Escutei em 25.000 lugares que a Apple gosta de usar a palavra ‘mágica’ para descrever seus produtos, e eu pude sentir isso. Mas o que parece mágica é explicado com pura ciência. E uma superdose de talento e criatividade, além de perseverança. E falando em mágica e em ciência, não posso deixar de pensar que grande parte da população do mundo ainda guarda firmes raízes em Macondo, aquela cidade mítica trazida à existência por Gabriel García Márquez. Recolho de Cem anos de solidão este trecho:




‘Muitos anos depois, diante do pelotão de fuzilamento, o Coronel Aureliano Buendía havia de recordar aquela tarde remota em que seu pai o levou para conhecer o gelo. Macondo era então uma aldeia de vinte casas de barro e taquara, construídas à margem de um rio de águas diáfanas que se precipitavam por um leito de pedras polidas, brancas e enormes como ovos pré-históricos. O mundo era tão recente que muitas coisas careciam de nome e para mencioná-las se precisava apontar com o dedo. Todos os anos, pelo mês de março, uma família de ciganos esfarrapados plantava a sua tenda perto da aldeia e, com um grande alvoroço de apitos e tambores, dava a conhecer os novos inventos.’
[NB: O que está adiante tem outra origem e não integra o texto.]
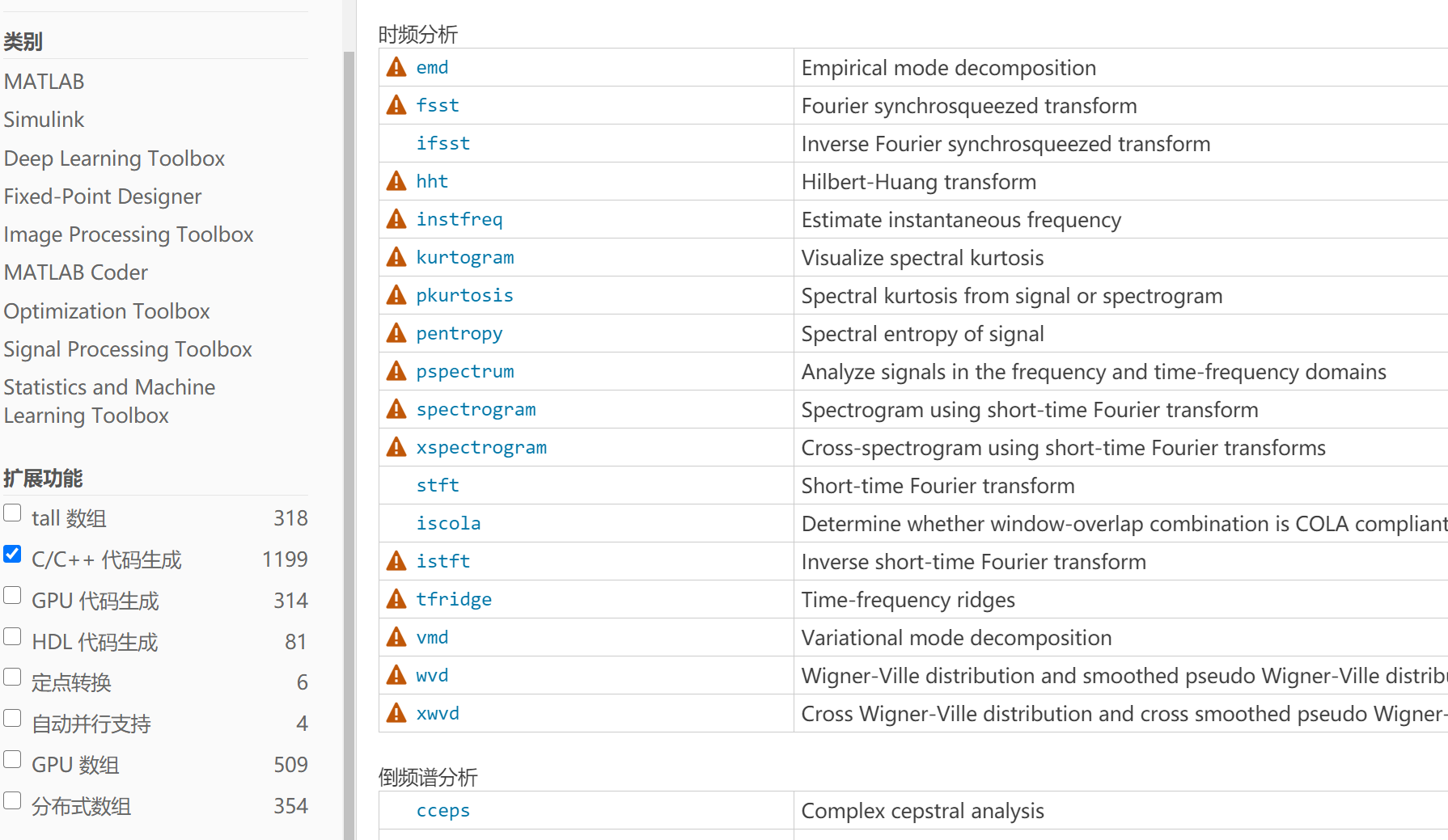Open the emd function page
1448x840 pixels.
pyautogui.click(x=433, y=68)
Antes que minha memória soçobre de vez, recolho este apontamento:




‘Muitos anos depois, diante do pelotão de fuzilamento de repórteres, microfones, câmeras de tevês, holofotes, o presidente executivo da empresa Steve Jobs havia de recordar aquela tarde remota em que seu pai o levou para conhecer Cupertino, no Vale do Silício (Califórnia), com seus 52.948 habitantes. Imponentes construções traziam logomarcas espalhafatosas como Apple, Hewlett-Packard, IBM, Sun Microsystems, Symantec e Borland. Cupertino localiza-se a aproximadamente 61 metros acima do nível do mar. O mundo era tão recente que muitas coisas careciam de nome e para mencioná-las se precisava apontar com o dedo. Em 27 de janeiro de 2010, uma família de ciganos tecnológicos plantou sua tenda num evento da Apple em San Francisco. E com grande alvoroço de apitos, filas imensas, gente acampada nas calçadas desde a noite anterior aguardava angustiados que Steve Jobs desse a conhecer os novos inventos. Um deles recebeu o nome iPad.’